Se crée alors tout un secteur de la « FinTech » où des ressources humaines et financières considérables sont mobilisées pour penser et, pourquoi pas, inventer la banque de demain. On voit alors pulluler ce qu’on appelle les banques challenger, de nouvelles banques basées sur une relation client digitale et un back-office automatisé et
performant capable de concurrencer agressivement les banques traditionnelles qui, quant à elles, traînent des systèmes de gestion et d’information à forte inertie et à coût élevé.

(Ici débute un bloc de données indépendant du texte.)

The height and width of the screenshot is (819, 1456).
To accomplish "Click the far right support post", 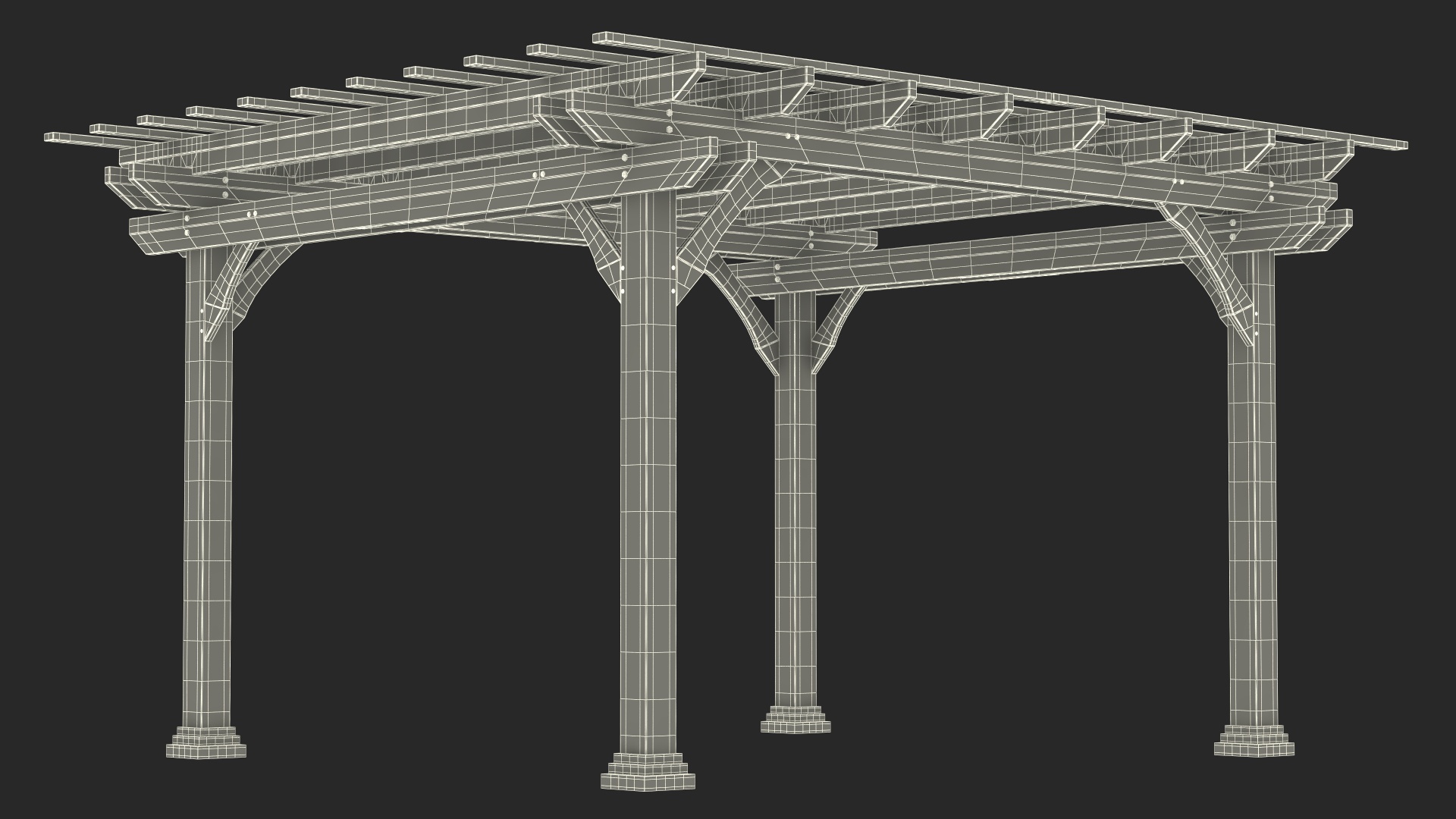I will (x=1253, y=493).
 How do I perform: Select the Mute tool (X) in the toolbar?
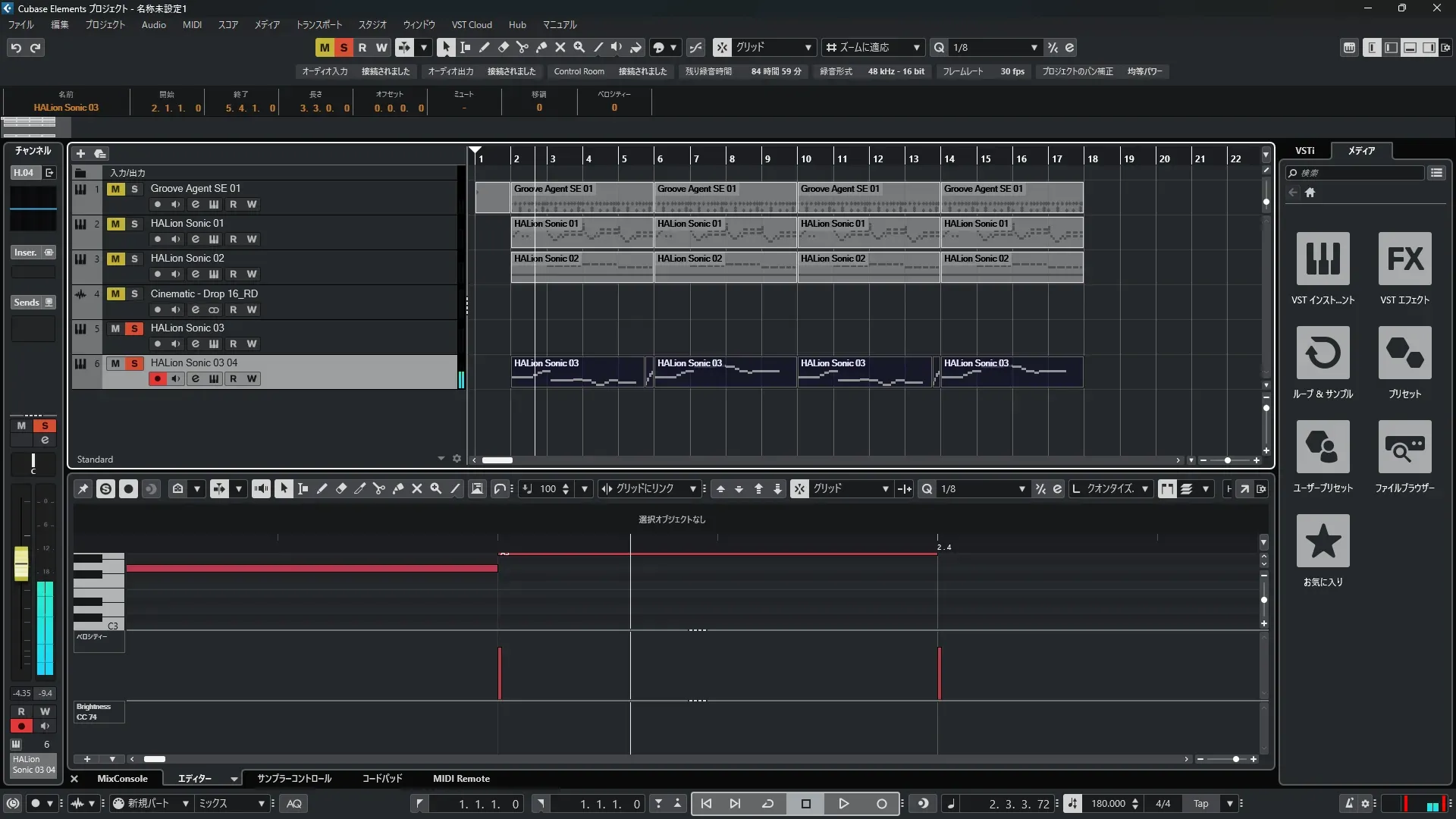tap(560, 47)
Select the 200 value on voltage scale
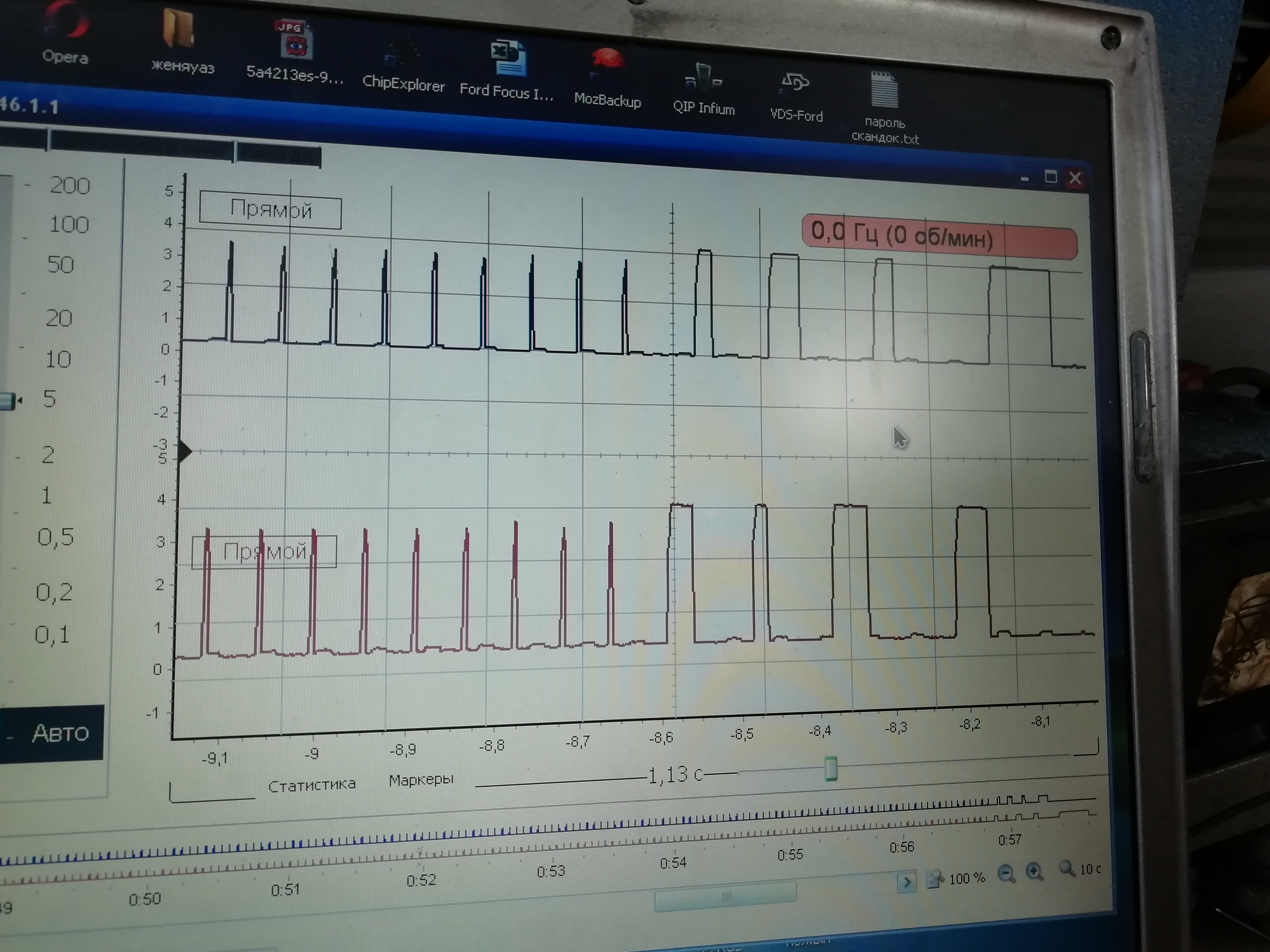The height and width of the screenshot is (952, 1270). pos(70,186)
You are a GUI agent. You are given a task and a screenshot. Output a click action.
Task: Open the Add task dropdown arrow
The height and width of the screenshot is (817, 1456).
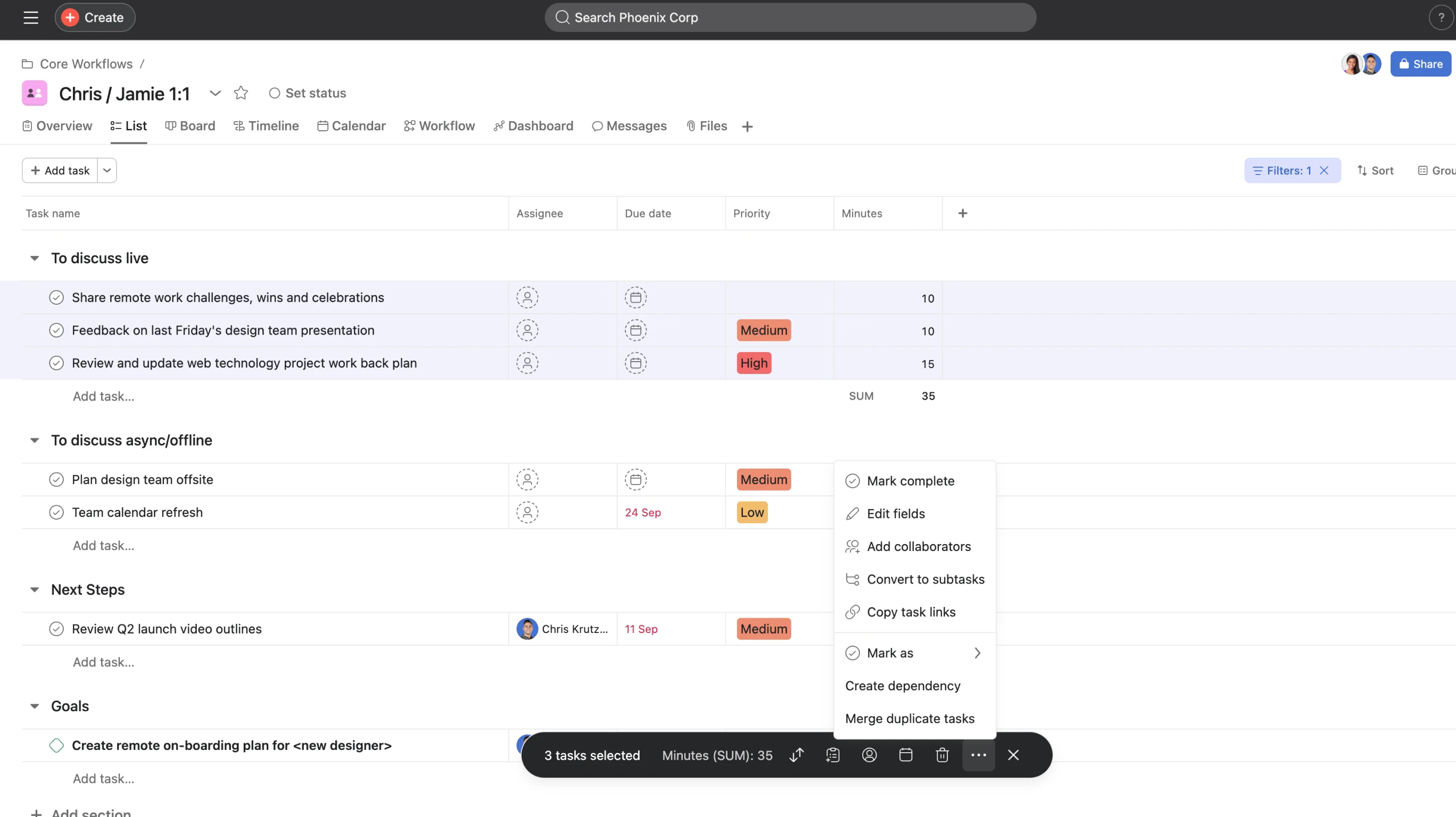point(107,170)
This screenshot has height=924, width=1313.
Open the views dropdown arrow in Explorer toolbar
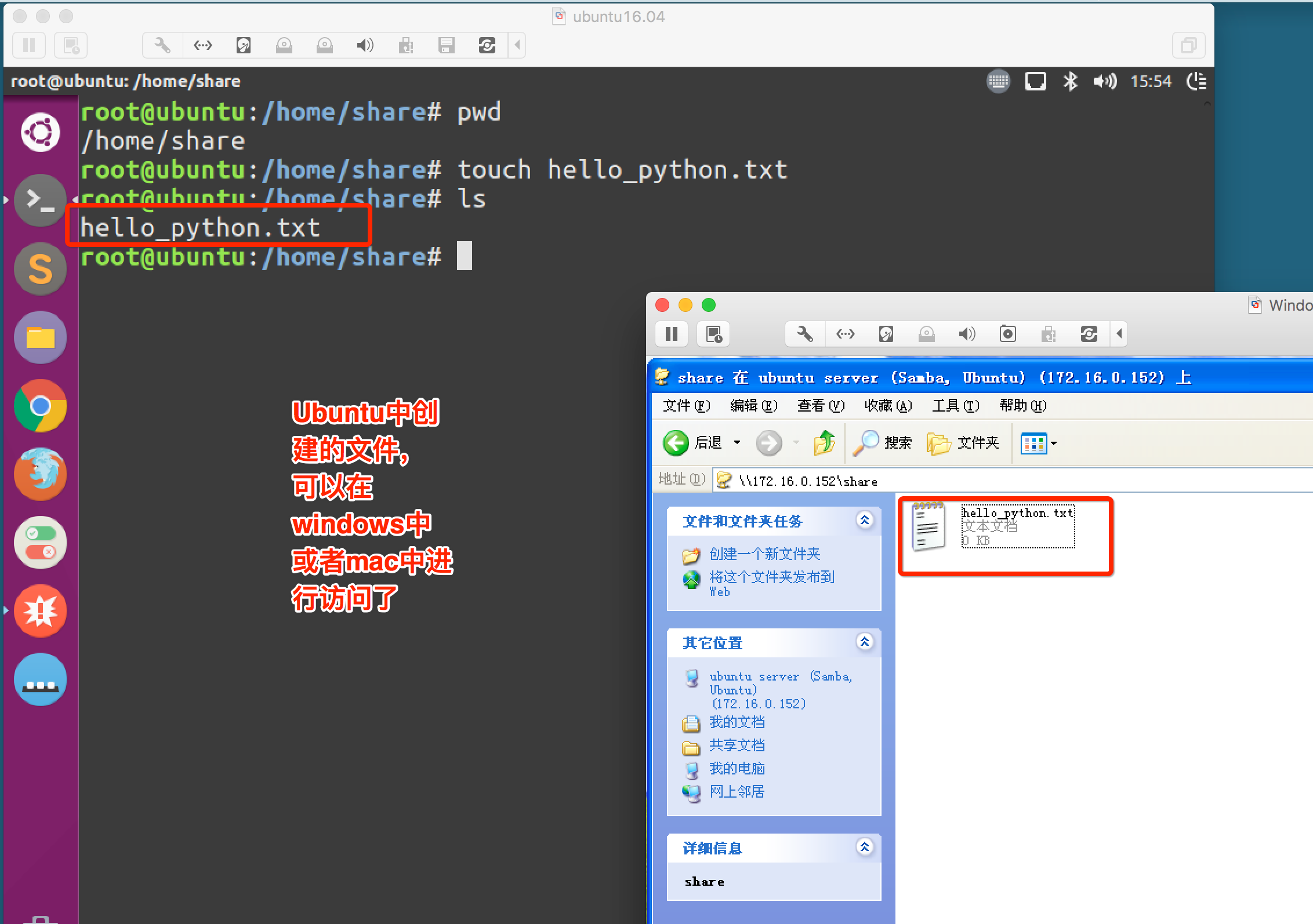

De leur côté, les banques traditionnelles font face à un certain nombre de défis : un cycle économique mondial au faible taux de croissance, des taux d’intérêt bas et d’énormes exigences de contrôle et de conformité qui font que les rendements des actifs financiers laissent à désirer. Dans les pays développés, les banques qui affichent des rendements de capitaux à deux chiffres se font de plus en plus rares. Comme en témoigne la performance des actions bancaires contre les indices globaux. Les règles prudentielles sont aussi devenues plus strictes après la crise financière et exigent des fonds propres plus fournis pour faire face aux différents risques encourus par les institutions financières, ce qui n’arrange pas la rentabilité des ces dernières.
Si la banque a aujourd’hui des motifs d’inquiétude à cause de ces nouveaux entrants qui s’attaquent à certaines de ses activités, le chemin reste encore très ardu pour détrôner les acteurs traditionnels. S’agit-il de moyens de paiement ou d’opérations de change, le fait est que les nouveaux entrants offrent des solutions innovantes et peu chères, encore faut-il qu’elles soient rentables. Cela dit, dès qu’on s’attaque au coeur de métier, à savoir la collecte des dépôts et leur transformation en prêts de différentes durées, la « disruption » ou perturbation du modèle traditionnel devient moins évidente car tout acteur devra être régulé par les mêmes règles prudentielles et exigences en fonds propres qu’il se verra imposer. Sans un savoir-faire financier qui permet de gérer les risques de crédit et de négocier les cycles économiques, la banque traditionnelle ou Fintech devient un exercice compliqué et onéreux pour ses actionnaires.
Les acteurs traditionnels de la banque et de la finance ne s’endorment pas pour autant sur leurs lauriers. Grâce à leurs ressources considérables, ils s’adaptent et investissent volontiers dans ces nouveaux créneaux. Les banques de détail et d’investissement recrutent de plus en plus de profils possédant de solides compétences technologiques et informatiques et prennent des parts dans des sociétés innovantes qui pourraient réinventer certains de ces métiers traditionnels.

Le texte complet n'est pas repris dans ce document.